Revocation is the resumption by the settlor of possession and title to the trust property free of any obligation to the beneficiaries. (Bogert, Law of Trusts and Trustees §998, 455 at (2d ed. 1962).) And “[although a trust, revocable by its terms, can be revoked by a definite manifestation of the settlor’s intent to revoke, ‘ [it] is not revoked by any ® ® ® act which is consistent with its continued existence.’ ” (In re Estate of Sanderson (Colo. App. 1973), 510 P. 2d 452, 454, quoting from Hoffa v. Hough (1943), 181 Md. 472, 30 A.2d 761.) And even where a form *663provides that the trust is “revoked,” the court is not required to find that it has been totally revoked rather than merely amended. (In re Estate of Sanderson (Colo. App. 1973), 510 P.2d 452.) Here it is clear that the deceased’s intention was not “to resume possession and title to the trust property free of any obligation to the beneficiaries.” Nor was it to terminate one trust and create a different one. While the language of the second trust agreement is unfortunate and ambiguous, it is clear from the document as a whole that his only intention was to modify trust 1231 by substituting certain written provisions for ones in the original written agreement. Trust 1231, created in September, 1967, never ceased to exist.

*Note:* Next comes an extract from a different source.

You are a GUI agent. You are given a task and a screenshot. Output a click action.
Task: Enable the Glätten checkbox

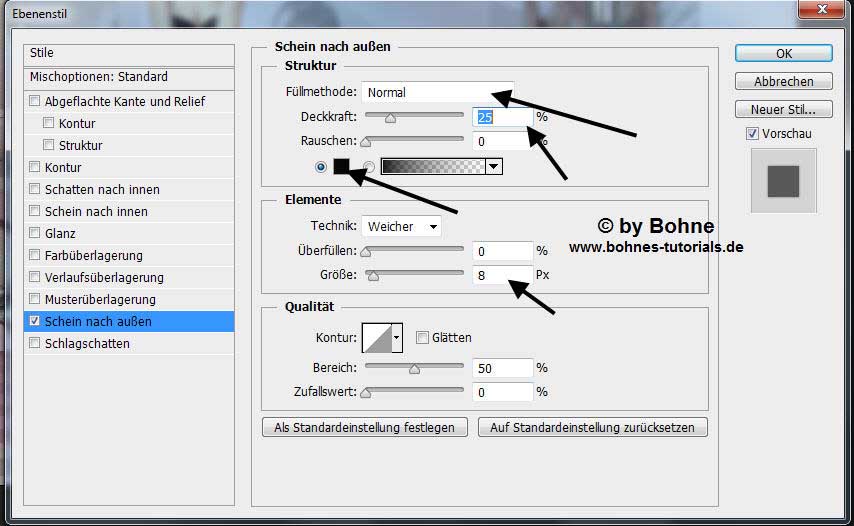click(x=422, y=338)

The defendant contends that the plaintiff was not entitled to summary judgment since there are disputed questions of fact including whether it was the understanding of Nancy and John Aarvold, Jr. that he had made the children irrevocable beneficiaries, whether the deceased was never informed by his attorney that anything more was needed to be done to protect the children’s interest, whether the failure to change the beneficiary was due to inadvertence and error and whether the decedent’s intentions may have changed. None of these questions are material since the deceased did not and did not need to change the beneficiary. While his intention may have changed after his second marriage, he took no steps either again to amend the trust or to change the beneficiary, both of which he could have done at any time. As defendant says, he clearly kept an option open to him to change his mind. But he never exercised that option.

Summary judgment is properly granted when the record presents purely questions of law or where the only disputed issues of fact do not relate to relevant matters. (23 Ill. L. & Pr. Judgments §73, at 186 (1956).) And the construction of a written agreement is four the court, not the jury, unless such construction is dependent on extrinsic facts and such extrinsic facts are disputed. Berry v. Blackard Construction Co. (1973), 13 Ill. App. 3d 768, 300 N.E.2d 627; Bertlee Co. v. Illinois Publishing & Printing Co. (1943), 320 Ill. App. 490, 52 N.E.2d 47.

For the foregoing reasons the judgment of the trial court is affirmed.

Affirmed.

GUILD, P. J., and SEIDENFELD, J., concur.